How to remove Silver Trim Pieces for Steering Wheel, Speedometer, Dashboard, Shifter


----------



## NickD (Dec 10, 2011)

Posted above so in case you broke one, can get a replacement, did buy a set of professional nylon pry bars for my Cruze, as well as a low profile set of oil changing ramps. Also need a special tool for the rear brake calipers.

Did ask my wife about painting ours, he, she never noticed them. Goes along with speakers should be heard, not seen. Think this is just the opposite as kids.


----------



## chevycruze2012 (Nov 13, 2012)

APCruze said:


> pretty much as they stated above, save this link on your web browser, it has the links to all the interior trim pieces.
> How to remove Silver Trim Pieces for Steering Wheel, Speedometer, Dashboard, Shifter


Did you have to take the screws out and the climate control out to get a better hold on the silver trim piece around the radio? Or how did you exactly do it because I didn't see anything in the description where you inserted a screwdriver or whatever it was you used to pop the tabs loose?


----------



## APCruze (Mar 7, 2013)

No the controls don't have to come off for the trim to be removed. I used a flat head screw driver to get a corner up and then just slowly pulled out the trim. If you go through the threads you can see the photos of the pieces removed and where the tabs are to know where to pull.i think one of the links is a video on YouTube.


----------



## chevycruze2012 (Nov 13, 2012)

APCruze said:


> No the controls don't have to come off for the trim to be removed. I used a flat head screw driver to get a corner up and then just slowly pulled out the trim. If you go through the threads you can see the photos of the pieces removed and where the tabs are to know where to pull.i think one of the links is a video on YouTube.


Okay. Yeah I watched that video and it was pretty interesting lol. I got my speaker trim rings out no problem as well as the trim ring around the gauges. What I did to get the speaker rings off was I took the two torx screws out of the door panels, and pop the bottom part of the panel off, laid down on my back and reached up inside the door panel and popped the tabs that lock the speaker ring in place from behind the door. It was much easier to do this way. didn't scratch up the plastic or anything. The other trim ring just popped out lol.


----------



## chevycruze2012 (Nov 13, 2012)

Well I got my instrument panel trim piece off and painted and im not too happy. I was in the middle of painting it and I noticed there are some tabs broken off on it where it snaps into the instrument cluster. I started working me way around it popping the clips out carefully, and when I got to the other side, I popped one clip out and the whole thing came out. I didn't think anything of it that something might of broke because I didn't know if these came out easy or if they are difficult. In conclusion, I have to get another trim piece. I called the dealership and they told me that this part is non serviceable so id have to buy the whole cluster which was well over $100.00. I am not doing that. Anyone got any suggestions to help me out here? I need to get my car done relatively soon.

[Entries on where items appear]
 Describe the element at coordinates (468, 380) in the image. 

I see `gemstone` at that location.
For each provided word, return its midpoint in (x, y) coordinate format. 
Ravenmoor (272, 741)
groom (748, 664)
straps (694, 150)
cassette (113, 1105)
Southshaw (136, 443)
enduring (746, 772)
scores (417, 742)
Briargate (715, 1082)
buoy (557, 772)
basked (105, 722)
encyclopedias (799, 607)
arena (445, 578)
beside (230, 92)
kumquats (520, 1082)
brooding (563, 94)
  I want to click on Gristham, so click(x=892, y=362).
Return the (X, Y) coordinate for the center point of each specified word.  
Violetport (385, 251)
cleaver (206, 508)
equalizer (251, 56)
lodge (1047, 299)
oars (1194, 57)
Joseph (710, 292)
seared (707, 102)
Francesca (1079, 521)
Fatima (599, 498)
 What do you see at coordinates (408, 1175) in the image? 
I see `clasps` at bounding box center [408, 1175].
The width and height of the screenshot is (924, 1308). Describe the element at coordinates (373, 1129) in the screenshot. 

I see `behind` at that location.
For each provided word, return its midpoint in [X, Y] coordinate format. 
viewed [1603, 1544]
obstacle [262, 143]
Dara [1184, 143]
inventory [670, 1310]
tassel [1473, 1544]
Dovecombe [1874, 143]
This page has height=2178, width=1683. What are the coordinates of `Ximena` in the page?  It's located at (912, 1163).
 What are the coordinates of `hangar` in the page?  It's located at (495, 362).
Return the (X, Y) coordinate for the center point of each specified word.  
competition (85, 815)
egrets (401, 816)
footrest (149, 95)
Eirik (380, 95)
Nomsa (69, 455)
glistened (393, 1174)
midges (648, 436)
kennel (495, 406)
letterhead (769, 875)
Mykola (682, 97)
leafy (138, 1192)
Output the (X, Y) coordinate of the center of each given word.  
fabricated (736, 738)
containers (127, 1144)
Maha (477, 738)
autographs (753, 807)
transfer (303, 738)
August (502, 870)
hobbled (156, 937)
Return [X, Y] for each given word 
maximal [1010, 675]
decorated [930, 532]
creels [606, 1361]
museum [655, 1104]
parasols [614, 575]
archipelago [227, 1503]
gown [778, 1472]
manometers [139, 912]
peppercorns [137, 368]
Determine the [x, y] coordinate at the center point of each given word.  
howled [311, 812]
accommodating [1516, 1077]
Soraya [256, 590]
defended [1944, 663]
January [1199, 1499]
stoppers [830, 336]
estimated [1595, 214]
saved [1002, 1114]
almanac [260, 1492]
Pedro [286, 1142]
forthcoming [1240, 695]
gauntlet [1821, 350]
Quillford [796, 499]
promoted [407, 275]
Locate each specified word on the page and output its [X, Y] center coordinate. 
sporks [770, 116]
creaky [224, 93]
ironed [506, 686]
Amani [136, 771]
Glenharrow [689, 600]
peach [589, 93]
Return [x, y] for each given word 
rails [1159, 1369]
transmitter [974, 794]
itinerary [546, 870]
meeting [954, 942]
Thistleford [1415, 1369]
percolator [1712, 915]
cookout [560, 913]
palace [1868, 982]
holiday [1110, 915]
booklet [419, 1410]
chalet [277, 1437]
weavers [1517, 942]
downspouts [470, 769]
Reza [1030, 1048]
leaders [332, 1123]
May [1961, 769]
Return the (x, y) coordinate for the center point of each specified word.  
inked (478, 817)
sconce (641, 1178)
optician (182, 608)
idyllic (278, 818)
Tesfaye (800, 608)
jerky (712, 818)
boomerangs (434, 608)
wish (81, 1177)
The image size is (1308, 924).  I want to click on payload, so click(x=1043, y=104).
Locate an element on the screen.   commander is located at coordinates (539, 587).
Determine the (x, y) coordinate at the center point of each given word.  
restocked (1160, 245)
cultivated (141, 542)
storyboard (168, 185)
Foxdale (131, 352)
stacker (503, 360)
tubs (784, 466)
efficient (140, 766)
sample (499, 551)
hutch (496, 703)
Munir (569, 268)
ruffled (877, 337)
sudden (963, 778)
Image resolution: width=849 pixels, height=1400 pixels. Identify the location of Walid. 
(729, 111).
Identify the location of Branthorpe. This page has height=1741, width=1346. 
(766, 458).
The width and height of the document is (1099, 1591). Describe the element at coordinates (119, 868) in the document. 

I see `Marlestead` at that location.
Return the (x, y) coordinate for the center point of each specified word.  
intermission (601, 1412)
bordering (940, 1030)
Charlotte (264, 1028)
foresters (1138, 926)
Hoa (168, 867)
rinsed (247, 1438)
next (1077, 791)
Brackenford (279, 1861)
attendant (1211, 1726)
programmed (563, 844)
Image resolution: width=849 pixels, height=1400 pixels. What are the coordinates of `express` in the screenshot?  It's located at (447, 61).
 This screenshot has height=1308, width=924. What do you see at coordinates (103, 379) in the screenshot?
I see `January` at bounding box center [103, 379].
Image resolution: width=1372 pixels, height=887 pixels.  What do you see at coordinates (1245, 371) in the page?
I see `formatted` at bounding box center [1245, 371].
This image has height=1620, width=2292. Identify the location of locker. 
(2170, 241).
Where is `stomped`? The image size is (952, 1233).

**What is being asked**
Which distinct usernames appear as post authors in the forum thread about removing silver trim pieces?

**Correct response**
NickD, chevycruze2012, APCruze